- 27.9% of homes across the U.S. lost value over the past year, according to Zillow’s August Real Estate Market Report.
- The Eastern U.S. saw the biggest drops in home values, while values in the West held fairly steady. "Slow" markets like Baltimore (48.1%), Philadelphia (43.4%) and Washington, DC (41.2%) had the largest percentage of homes lose value, while "hot" markets like Denver (1.5%), Dallas (4%), San Francisco (5.2%) and San Jose (6.5%) had the smallest.
- Home values rose nationally 3.3% from a year ago, reaching a Zillow Home Value Index of $180,800, which suggests that the U.S. housing growth rate has leveled off, according to Zillow.

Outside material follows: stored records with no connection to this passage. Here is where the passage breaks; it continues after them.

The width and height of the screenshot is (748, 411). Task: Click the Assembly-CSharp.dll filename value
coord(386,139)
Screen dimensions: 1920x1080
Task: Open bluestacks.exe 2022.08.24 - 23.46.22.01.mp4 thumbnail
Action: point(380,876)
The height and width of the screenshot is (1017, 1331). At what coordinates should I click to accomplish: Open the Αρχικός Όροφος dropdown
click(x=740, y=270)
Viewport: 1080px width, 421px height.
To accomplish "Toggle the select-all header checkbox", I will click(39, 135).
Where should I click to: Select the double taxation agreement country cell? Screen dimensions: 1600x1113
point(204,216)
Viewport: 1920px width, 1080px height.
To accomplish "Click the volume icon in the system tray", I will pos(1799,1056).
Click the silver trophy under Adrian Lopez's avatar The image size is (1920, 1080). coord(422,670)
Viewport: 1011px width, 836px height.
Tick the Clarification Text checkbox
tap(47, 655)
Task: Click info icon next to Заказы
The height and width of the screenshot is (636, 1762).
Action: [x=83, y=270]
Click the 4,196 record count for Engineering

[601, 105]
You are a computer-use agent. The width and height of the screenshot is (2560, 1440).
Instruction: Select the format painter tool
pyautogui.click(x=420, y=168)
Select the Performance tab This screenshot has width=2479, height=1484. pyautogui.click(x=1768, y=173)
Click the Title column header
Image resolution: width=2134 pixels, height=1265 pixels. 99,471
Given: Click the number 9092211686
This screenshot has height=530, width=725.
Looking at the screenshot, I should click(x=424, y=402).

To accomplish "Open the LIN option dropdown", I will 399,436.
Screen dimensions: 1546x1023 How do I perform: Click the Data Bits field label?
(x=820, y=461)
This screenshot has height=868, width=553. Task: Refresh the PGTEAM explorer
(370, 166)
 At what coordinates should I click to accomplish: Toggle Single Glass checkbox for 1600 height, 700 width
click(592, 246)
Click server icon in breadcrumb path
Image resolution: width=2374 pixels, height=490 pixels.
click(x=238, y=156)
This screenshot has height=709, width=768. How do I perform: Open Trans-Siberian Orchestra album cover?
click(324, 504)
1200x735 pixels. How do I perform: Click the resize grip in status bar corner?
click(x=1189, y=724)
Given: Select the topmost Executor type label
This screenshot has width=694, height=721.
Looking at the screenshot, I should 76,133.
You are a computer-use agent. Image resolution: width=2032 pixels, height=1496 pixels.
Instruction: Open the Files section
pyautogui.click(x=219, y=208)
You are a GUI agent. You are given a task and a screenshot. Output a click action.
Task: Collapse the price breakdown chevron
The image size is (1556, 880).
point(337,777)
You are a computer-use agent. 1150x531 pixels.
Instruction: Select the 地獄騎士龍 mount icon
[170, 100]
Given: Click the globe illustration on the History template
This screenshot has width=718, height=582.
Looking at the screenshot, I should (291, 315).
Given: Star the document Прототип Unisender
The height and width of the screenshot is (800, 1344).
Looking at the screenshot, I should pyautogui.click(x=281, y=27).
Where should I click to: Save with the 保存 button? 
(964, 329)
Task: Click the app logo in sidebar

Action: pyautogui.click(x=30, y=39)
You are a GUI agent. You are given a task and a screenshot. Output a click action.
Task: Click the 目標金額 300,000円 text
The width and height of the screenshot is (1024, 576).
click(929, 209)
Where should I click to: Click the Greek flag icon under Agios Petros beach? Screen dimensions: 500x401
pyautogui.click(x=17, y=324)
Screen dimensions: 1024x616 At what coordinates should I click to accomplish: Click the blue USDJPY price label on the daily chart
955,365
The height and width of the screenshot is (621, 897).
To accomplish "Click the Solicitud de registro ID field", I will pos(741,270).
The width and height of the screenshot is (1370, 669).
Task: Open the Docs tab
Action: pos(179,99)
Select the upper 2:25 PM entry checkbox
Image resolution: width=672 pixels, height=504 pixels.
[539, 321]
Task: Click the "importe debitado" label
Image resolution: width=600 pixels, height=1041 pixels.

Zillow Chief Economist Svenja Gudell said of the home value decreases, "We're not going in reverse, but we are hitting the brakes a bit in some markets... The reality is there are still areas lagging behind in the recovery."
However, on the upside, renters, according to Zillow, may be finding more homebuying opportunities in the slower markets. Between January and August, the percentage of Philadelphia renters planning to buy a home within a year jumped 10%.
Coupled with the fact that rents, according to the Zillow Rent Index, are growing faster than home values, the slowing of home prices could encourage renters in the slower markets to enter the housing market. Builders in those slower markets could soon see an influx of potential new buyers.